= Barracks communism =

Critical term used by Karl Marx to describe crude, forced collectivism

Barracks communism (Kasernenkommunismus) is the term coined by the German philosopher Karl Marx to refer to a crude, authoritarian, forced collectivism and communism where all aspects of life are bureaucratically regimented and communal. Marx used the expression to criticise the vision of Sergey Nechayev outlined in "The Fundamentals of the Future Social System". The term barracks here does not refer to military barracks, but to the workers' barracks-type primitive dormitories in which the industrial workers lived in many places in the Russian Empire of the time.

In the ideology of the Soviet Union the term was applied to theories of "some ideologues in China" of the 1950s-1970s. During the Soviet perestroika period, the term was used to apply to the history of the Soviet Union itself.

== Origin ==
A relevant section of Sergey Nechayev's "The Fundamentals of the Future Social System" reads as follows: The ending of the existing social order and the renewal of life with the aid of the new principles can be accomplished only by concentrating all the means of social existence in the hands of our committee, and the proclamation of compulsory physical labour for everyone.

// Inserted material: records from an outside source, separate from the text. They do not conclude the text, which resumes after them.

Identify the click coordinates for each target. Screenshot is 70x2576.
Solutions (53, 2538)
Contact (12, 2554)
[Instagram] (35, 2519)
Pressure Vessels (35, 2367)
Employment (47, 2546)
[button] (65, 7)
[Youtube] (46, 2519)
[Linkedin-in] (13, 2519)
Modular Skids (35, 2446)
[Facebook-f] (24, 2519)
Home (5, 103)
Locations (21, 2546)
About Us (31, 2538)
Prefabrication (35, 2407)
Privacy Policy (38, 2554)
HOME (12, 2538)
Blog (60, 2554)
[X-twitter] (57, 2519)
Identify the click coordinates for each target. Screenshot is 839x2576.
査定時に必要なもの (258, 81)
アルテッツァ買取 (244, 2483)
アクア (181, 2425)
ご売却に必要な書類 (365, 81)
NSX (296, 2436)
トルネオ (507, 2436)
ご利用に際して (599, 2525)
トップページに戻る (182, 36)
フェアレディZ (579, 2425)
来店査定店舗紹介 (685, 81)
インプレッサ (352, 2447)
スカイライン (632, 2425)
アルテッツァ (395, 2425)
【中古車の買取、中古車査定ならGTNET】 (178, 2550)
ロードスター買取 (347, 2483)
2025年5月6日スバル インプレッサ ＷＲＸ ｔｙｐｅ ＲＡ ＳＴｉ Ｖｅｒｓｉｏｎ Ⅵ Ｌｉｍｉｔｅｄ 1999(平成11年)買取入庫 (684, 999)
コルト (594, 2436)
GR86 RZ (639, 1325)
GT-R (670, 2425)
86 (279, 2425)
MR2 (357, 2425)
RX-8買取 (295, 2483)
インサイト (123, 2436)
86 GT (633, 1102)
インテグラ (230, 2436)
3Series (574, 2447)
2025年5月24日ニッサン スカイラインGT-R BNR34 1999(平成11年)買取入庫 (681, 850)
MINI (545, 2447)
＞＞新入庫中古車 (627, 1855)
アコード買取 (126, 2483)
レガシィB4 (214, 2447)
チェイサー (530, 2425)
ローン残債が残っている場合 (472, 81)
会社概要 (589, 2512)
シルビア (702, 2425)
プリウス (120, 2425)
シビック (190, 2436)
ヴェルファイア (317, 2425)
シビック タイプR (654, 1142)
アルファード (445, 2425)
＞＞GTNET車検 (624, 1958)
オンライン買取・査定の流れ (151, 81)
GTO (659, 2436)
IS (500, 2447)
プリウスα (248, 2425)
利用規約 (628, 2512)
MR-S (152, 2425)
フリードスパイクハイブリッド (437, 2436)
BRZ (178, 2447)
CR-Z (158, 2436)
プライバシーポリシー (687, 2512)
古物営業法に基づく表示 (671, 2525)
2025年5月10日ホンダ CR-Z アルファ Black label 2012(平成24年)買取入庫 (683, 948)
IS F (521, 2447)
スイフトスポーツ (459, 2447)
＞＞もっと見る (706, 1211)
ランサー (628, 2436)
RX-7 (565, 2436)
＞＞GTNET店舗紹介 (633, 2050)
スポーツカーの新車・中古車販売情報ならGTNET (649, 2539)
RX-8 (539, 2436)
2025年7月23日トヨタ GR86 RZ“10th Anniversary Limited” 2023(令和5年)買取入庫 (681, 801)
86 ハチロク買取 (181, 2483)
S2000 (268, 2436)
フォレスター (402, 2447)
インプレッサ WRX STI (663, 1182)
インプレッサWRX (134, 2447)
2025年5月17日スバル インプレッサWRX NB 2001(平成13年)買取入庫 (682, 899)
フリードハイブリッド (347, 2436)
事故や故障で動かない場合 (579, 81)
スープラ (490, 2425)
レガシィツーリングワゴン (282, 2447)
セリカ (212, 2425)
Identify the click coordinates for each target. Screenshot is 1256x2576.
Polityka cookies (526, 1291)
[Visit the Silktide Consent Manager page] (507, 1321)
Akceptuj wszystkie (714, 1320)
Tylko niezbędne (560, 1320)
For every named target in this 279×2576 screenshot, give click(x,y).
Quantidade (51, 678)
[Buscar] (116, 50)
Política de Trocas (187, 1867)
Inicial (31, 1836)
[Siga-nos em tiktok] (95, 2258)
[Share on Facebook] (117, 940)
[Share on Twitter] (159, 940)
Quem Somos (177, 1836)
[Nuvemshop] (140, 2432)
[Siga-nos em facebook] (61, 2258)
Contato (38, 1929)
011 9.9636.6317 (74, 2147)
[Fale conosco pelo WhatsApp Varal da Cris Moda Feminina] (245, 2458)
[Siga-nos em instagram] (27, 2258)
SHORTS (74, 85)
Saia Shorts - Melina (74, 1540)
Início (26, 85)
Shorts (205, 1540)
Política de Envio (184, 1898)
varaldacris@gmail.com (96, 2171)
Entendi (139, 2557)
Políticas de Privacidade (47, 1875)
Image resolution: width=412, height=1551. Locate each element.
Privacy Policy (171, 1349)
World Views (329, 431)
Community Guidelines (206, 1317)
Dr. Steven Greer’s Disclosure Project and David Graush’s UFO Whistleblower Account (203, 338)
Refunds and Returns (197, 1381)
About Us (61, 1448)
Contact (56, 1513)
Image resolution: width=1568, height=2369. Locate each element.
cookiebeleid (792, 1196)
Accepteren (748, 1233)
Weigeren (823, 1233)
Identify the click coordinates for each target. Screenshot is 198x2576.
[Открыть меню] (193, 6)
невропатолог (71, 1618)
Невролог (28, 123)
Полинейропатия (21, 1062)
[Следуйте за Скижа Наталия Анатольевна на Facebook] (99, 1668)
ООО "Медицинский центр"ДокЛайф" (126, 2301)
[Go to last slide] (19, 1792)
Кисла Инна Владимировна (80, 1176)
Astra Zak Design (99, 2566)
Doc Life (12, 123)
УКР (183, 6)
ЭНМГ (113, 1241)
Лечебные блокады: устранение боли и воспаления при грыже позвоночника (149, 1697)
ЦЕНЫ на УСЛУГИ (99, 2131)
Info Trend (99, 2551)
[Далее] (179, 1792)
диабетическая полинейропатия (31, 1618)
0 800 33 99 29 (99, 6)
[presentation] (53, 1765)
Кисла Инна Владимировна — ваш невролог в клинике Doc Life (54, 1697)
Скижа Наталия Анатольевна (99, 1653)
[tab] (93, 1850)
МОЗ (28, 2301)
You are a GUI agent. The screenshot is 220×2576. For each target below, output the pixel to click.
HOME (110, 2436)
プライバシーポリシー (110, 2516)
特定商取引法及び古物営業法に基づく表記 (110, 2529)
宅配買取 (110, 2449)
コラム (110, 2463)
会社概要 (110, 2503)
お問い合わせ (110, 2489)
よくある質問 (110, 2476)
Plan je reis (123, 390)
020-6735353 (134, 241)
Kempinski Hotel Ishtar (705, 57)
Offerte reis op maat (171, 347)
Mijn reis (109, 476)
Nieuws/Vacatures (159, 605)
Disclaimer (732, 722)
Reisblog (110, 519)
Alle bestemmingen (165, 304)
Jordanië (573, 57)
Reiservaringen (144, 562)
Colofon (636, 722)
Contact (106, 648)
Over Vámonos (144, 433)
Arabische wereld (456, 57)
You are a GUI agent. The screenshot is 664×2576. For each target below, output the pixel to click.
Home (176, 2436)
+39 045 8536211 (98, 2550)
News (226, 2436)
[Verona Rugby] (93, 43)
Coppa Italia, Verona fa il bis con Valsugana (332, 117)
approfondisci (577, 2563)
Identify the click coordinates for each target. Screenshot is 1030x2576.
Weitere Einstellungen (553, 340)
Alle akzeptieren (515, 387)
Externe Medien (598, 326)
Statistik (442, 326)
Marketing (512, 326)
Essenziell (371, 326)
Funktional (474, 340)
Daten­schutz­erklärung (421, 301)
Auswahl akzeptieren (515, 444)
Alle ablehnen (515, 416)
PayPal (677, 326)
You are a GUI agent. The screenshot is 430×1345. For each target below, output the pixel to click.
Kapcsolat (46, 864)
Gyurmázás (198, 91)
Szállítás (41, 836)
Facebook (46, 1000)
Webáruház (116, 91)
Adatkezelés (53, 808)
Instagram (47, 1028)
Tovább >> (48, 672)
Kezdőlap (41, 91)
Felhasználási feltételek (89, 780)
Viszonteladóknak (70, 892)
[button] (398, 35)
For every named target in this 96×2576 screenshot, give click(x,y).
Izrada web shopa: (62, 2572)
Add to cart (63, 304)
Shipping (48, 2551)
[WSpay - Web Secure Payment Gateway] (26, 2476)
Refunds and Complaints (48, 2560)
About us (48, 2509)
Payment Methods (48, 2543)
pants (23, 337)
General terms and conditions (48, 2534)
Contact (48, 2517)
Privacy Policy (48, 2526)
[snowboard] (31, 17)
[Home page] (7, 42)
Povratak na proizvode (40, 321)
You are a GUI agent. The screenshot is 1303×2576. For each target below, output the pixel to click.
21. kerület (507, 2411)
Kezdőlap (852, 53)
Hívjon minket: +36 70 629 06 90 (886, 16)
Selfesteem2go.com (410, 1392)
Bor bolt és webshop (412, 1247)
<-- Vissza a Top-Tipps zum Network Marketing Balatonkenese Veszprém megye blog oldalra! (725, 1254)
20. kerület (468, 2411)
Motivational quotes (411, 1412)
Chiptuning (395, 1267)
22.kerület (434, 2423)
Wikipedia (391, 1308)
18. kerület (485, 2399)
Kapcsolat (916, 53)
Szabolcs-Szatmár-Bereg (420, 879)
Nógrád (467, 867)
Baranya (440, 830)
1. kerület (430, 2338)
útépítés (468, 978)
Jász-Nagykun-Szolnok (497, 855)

The committee, as soon as the present institutions have been overthrown, proclaims that everything is common property, orders the setting up of workers' societies (artels) and at the same time publishes statistical tables compiled by the people who know and pointing out what branches of labour are most needed in a certain locality and what branches may run into difficulties there.

For a certain number of days assigned for the revolutionary upheaval and the disorders that are bound to follow, each person must join one or another of these artels according to his own choice... All those who remain isolated and unattached to workers' groups without sufficient reason will have no right of access either to the communal eating places or to the communal dormitories, or to any other buildings assigned to meet the various needs of the brother-workers or that contain the goods and materials, the victuals or tools reserved for all members of the established workers' society; in a word, he who without sufficient reason has not joined an artel, will be left without means of subsistence. All the roads, all the means of communication will be closed to him; he will have no other alternative but work or death.

The report "The Alliance of Socialist Democracy and the International Working Men's Association", an explanation and justification of the expulsion of Bakunin's faction from the International (written by Karl Marx and Friedrich Engels with the assistance of Paul Lafargue) quotes the above text and comments as follows: What a beautiful model of barrack-room communism! Here you have it all: communal eating, communal sleeping, assessors and offices regulating education, production, consumption, in a word, all social activity, and to crown all, our committee, anonymous and unknown to anyone, as the supreme director. This is indeed the purest anti-authoritarianism.

== See also ==

- War communism
- "The happiest barrack"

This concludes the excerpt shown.